Bild: In Thessaloniki tauchen Plakate mit Abgeordneten auf – und der Frage: W…
Athen taz | Am Sonntagnachmittag ist es wieder so weit: Sogenannte
mazedonische Kulturvereine aus ganz Griechenland rufen zu einer
Massenkundgebung vor dem Parlament auf. „Hände weg von Makedonien“, heißt
es in einem offenen Protestbrief der Veranstalter. Gemeint ist in erster
Linie die nordgriechische Region Makedonien mit der Hauptstadt
Thessaloniki, vermutlich aber auch ein etwas abstrakter Begriff der
„mazedonischen Identität“, auf die nur Griechen einen Anspruch haben
sollen.
Über die sozialen Medien rufen selbsternannte Patrioten zur regen
Beteiligung auf. Denn es gehe schließlich darum, das historische Erbe
Griechenlands und Alexanders des Großen gegen die Slawen und andere
Usurpatoren zu verteidigen. Sämtliche Lokalpolitiker, vor allem im Norden
Griechenlands, unterstützen den Aufruf. Der konservative Präfekt von
Thessaloniki Apostolos Tzitzikostas verlangt gar eine Volksabstimmung zu
Makedonien.
Bereits im Sommer 2018 hatten Hunderttausende Demonstranten in Athen und
Thessaloniki die alleinigen Rechte Griechenlands auf den Namen Mazedonien
beansprucht. Sämtliche nationalistischen und religiös orientierten Gruppen,
aber auch gemäßigte Konservative, politisch Unbeteiligte und sogar einige
sozialdemokratische Politiker waren dabei. Die mächtige orthodoxe Kirche
distanzierte sich zwar von Protestkundgebungen, sprach sich jedoch in aller
Deutlichkeit für den griechischen Charakter Makedoniens aus.

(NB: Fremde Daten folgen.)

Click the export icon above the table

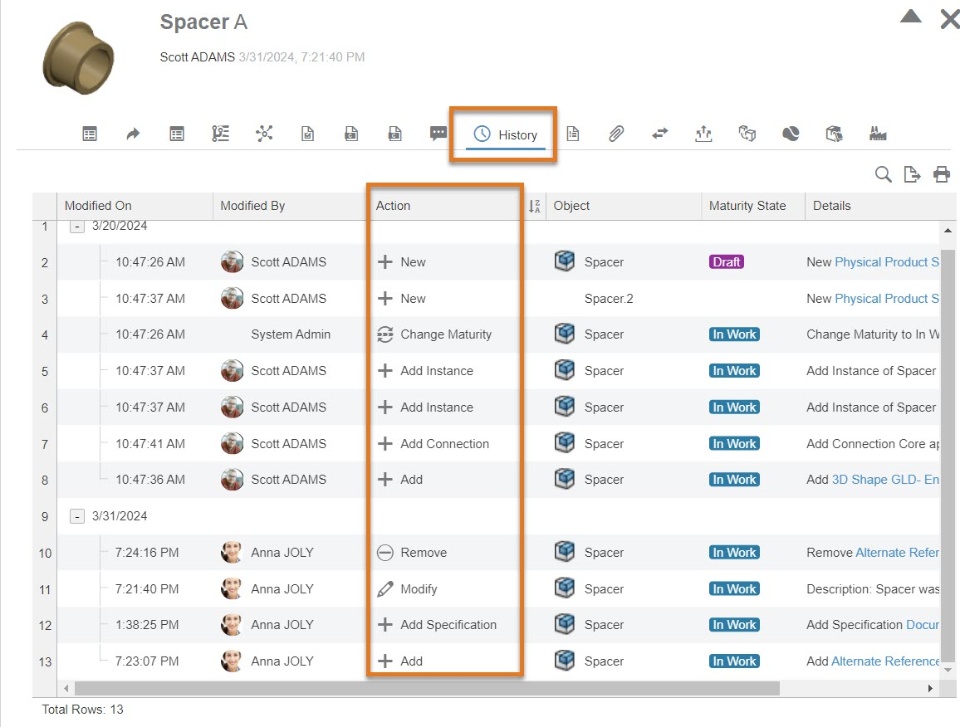click(911, 175)
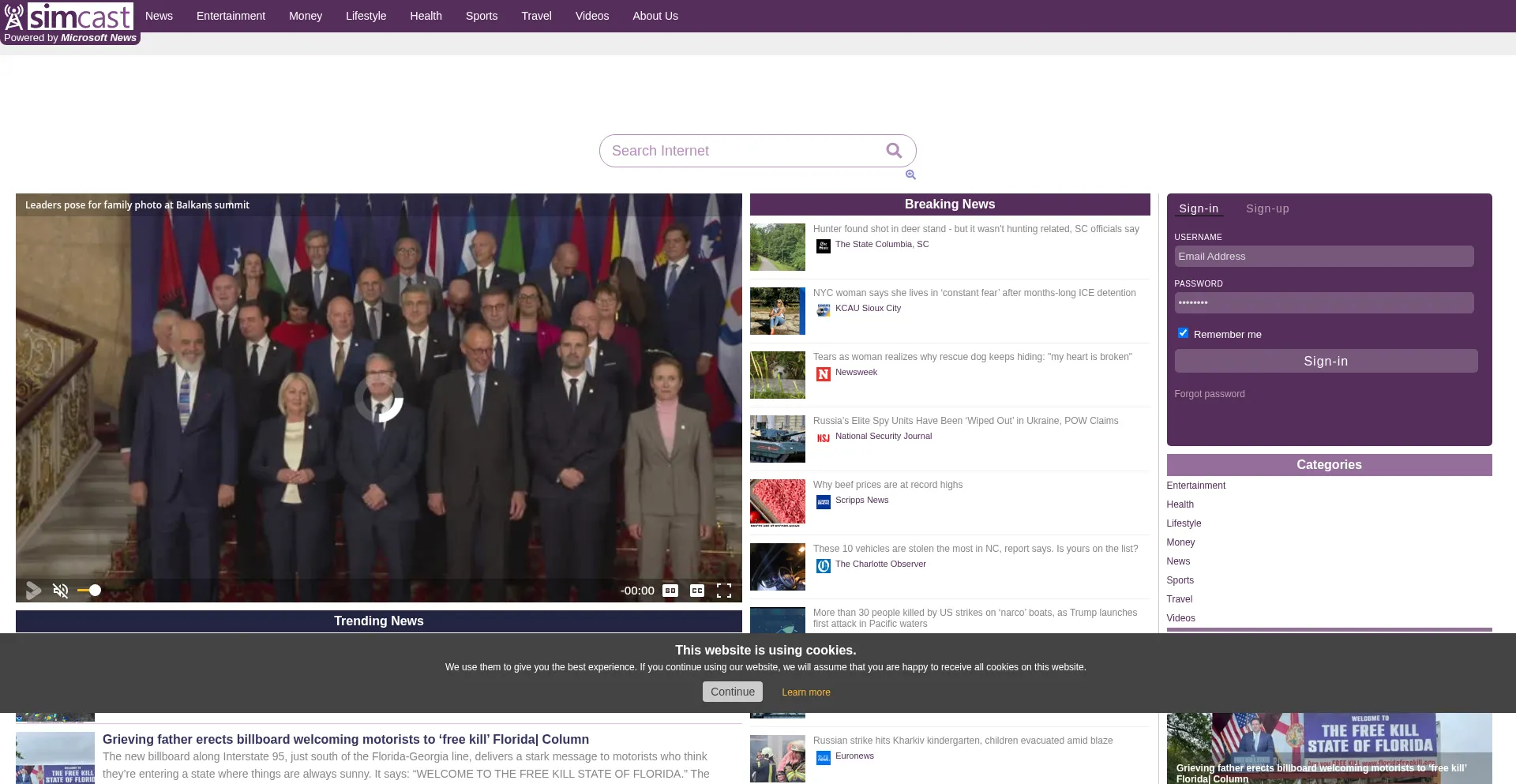Image resolution: width=1516 pixels, height=784 pixels.
Task: Unmute the video player audio
Action: pyautogui.click(x=60, y=591)
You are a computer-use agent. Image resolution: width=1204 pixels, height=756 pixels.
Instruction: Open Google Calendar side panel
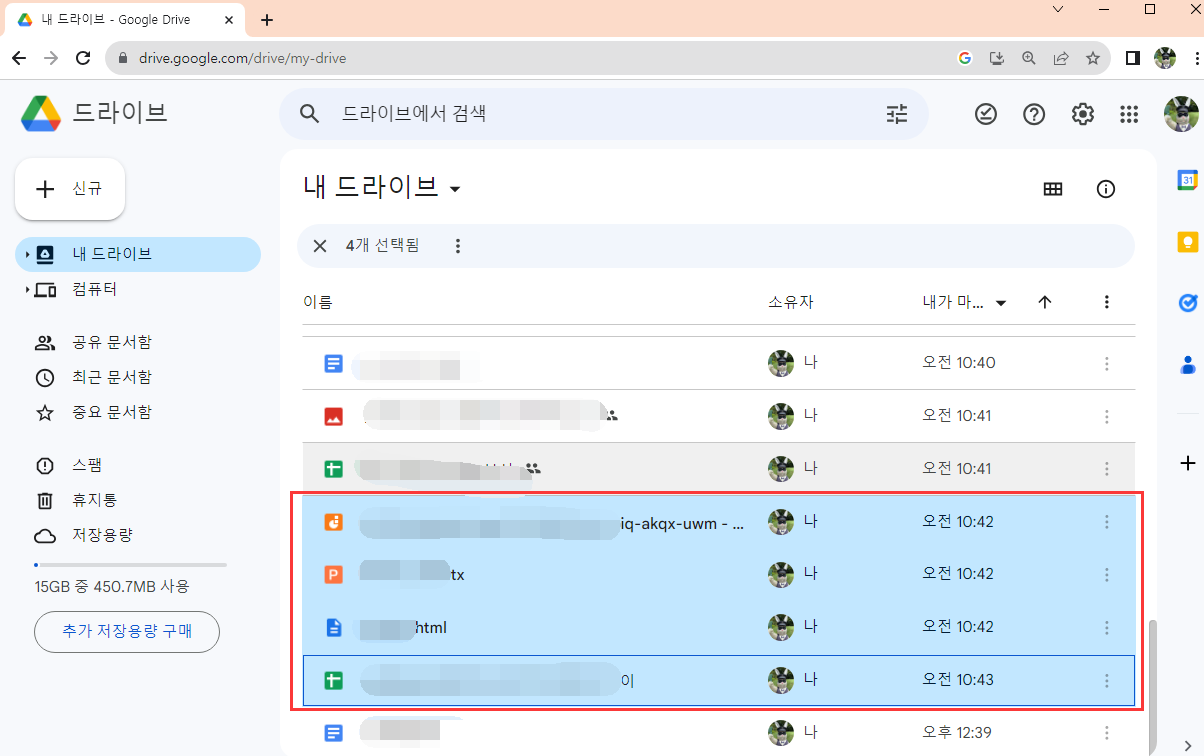click(1186, 180)
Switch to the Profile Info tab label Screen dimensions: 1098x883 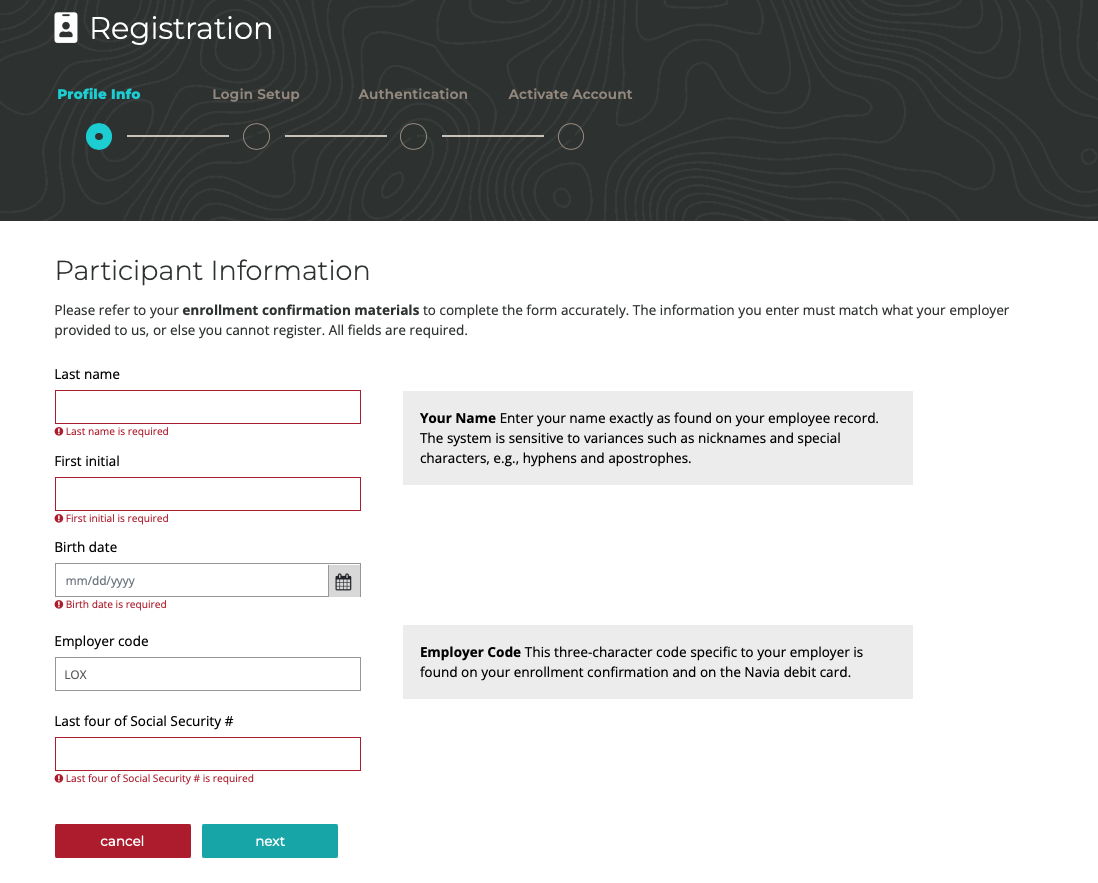[x=99, y=94]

Damals wie heute protestierte die Menge gegen [1][einen Kompromiss], den
Griechenlands Regierungschef Alexis Tsipras und sein mazedonischer
Amtskollege Zoran Zaev ausgehandelt hatten, um den seit 1991 anhaltenden
Namensstreit zwischen Athen und Skopje beizulegen. Demnach wird sich der
nördliche Nachbar Griechenlands in Nord-Mazedonien umbenennen und im
Gegenzug wollen die Griechen erstmals seine eigene, mazedonische Identität
anerkennen. Trotz innenpolitischer Schwierigkeiten konnte Zaev das
umstrittene Abkommen im Parlament gerade so durchbringen; nun soll die
griechische Seite den Kompromiss absegnen.
## Auf Sicht fahren
In Griechenland wollen viele das verhindern. Es wird erbittert gekämpft:
Spiros Danellis, einst Abgeordneter der sozialdemokratischen Splitterpartei
Potami und Befürworter einer Annäherung mit den slawischen Nachbarn, hat
wiederholt berichtet, dass er und seine Familie bedroht werden. Auch eine
weitere griechische Politikerin hat per SMS Bilder von Frauen mit
zerschmetterten Köpfen erhalten, weil sie für die Einigung auf den Namen
Nord-Mazedonien für das Nachbarland votieren will. Die Botschaft: So werde
es ihr auch ergehen. Nun ermittelt die Staatsanwaltschaft. Die Polizei nahm
bisher sechs Verdächtige in Gewahrsam.
Kompromisslos zeigt sich dagegen Panos Kammenos, Chef der
rechtspopulistischen Anel-Partei und bis vor wenigen Tagen Juniorpartner
von Linkspremier Tsipras. Als Verteidigungsminister wehrte sich Kammenos
vehement gegen eine Annäherung, drohte immer wieder mit Rücktritt und ließ
seinen Drohungen am Wochenende auch Taten folgen, indem er erklärte, „wegen
Makedonien“ wolle er [2][ab sofort sein Amt aufgeben] und die
Regierungskoalition verlassen.
Seine letzte Pressekonferenz im Verteidigungsministerium nutzte Kammenos
für eine Generalabrechnung mit politischen und innerparteilichen Gegnern
sowie unliebsamen Medien, die seine Ansichten angeblich verdrehen oder nur
verkürzt wiedergeben. Zudem lässt er seit längerer Zeit andeuten,
Befürworter der Annäherung hätten gewisse Gegenleistungen für ihr
Engagement erhalten. Beweise dafür hat er bisher nicht geliefert.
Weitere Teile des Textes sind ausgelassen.